## GIVEN PASSAGE
Proptech is a broad term used to refer to a new generation of business and business models based on new and emerging technologies that are disrupting the traditional property markets and business models. Proptech and Fintech are closely related with the overlap of these two areas being how value is exchanged and transferred. In addition to this, it is related to how information is shared and, increasingly, how transparently this is being done.

The origins of proptech date back to the 1990s when the internet began to dominate the way we communicate, and the growth of the internet in 1995/96 led to the dot-com boom, which real estate participated in, albeit quite slowly and quite reluctantly.

So, the internet in the late 1990s was the first building block that established the proptech movement.

It took quite some time in the 2000’s for businesses like Rightmove and Zoopla to get established as residential listing sites using simple internet technology to transfer information.

The real driver that has created the third and current wave of innovation, which is unprecedented and much bigger than what was going on at the early 2000s, is mobile technology, the use of apps, and also the global financial crisis.

The global 2008/9 financial crisis questioned the competence of professionals and traditional ways of doing business in the whole financial tech area, and that made innovators think about alternative ways of transmitting information and transacting assets.

In parallel with the boom of mobile technology and social media apps in the late 2000s, established a platform whereby people could think about trading their most important assets, which would typically be their house, online, through an app, and that’s still the direction we’re heading.

So the origins of proptech are the internet growth in the 1990s, then the growth of mobile apps, and the global financial crisis.

## INPUT DATA
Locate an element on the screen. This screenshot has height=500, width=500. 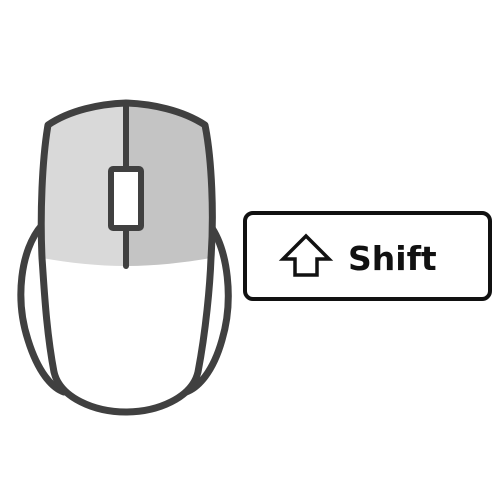
shift-key: Shift is located at coordinates (368, 256).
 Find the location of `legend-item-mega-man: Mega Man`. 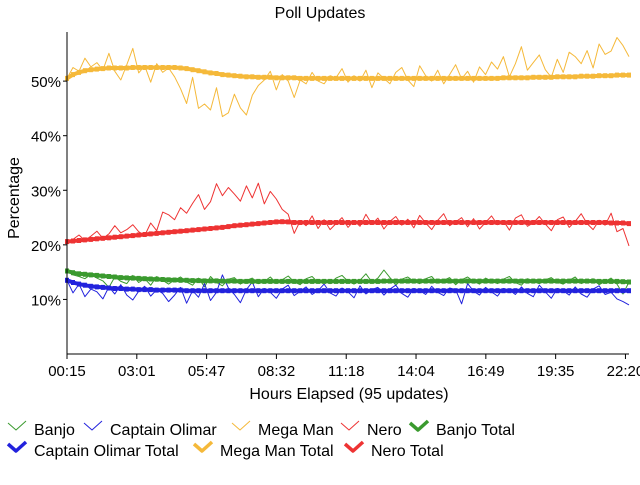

## SET OF TASKS
1. Quote the proptech passage word for word, starting at the words "So, the internet" and ending after "and transacting assets.".
2. According to the proptech passage, what did the growth of the internet in 1995/96 lead to?
The listing is separate material, unrelated to the proptech passage.

## WRITTEN ANSWERS
1.
So, the internet in the late 1990s was the first building block that established the proptech movement.

It took quite some time in the 2000’s for businesses like Rightmove and Zoopla to get established as residential listing sites using simple internet technology to transfer information.

The real driver that has created the third and current wave of innovation, which is unprecedented and much bigger than what was going on at the early 2000s, is mobile technology, the use of apps, and also the global financial crisis.

The global 2008/9 financial crisis questioned the competence of professionals and traditional ways of doing business in the whole financial tech area, and that made innovators think about alternative ways of transmitting information and transacting assets.

2. The dot-com boom.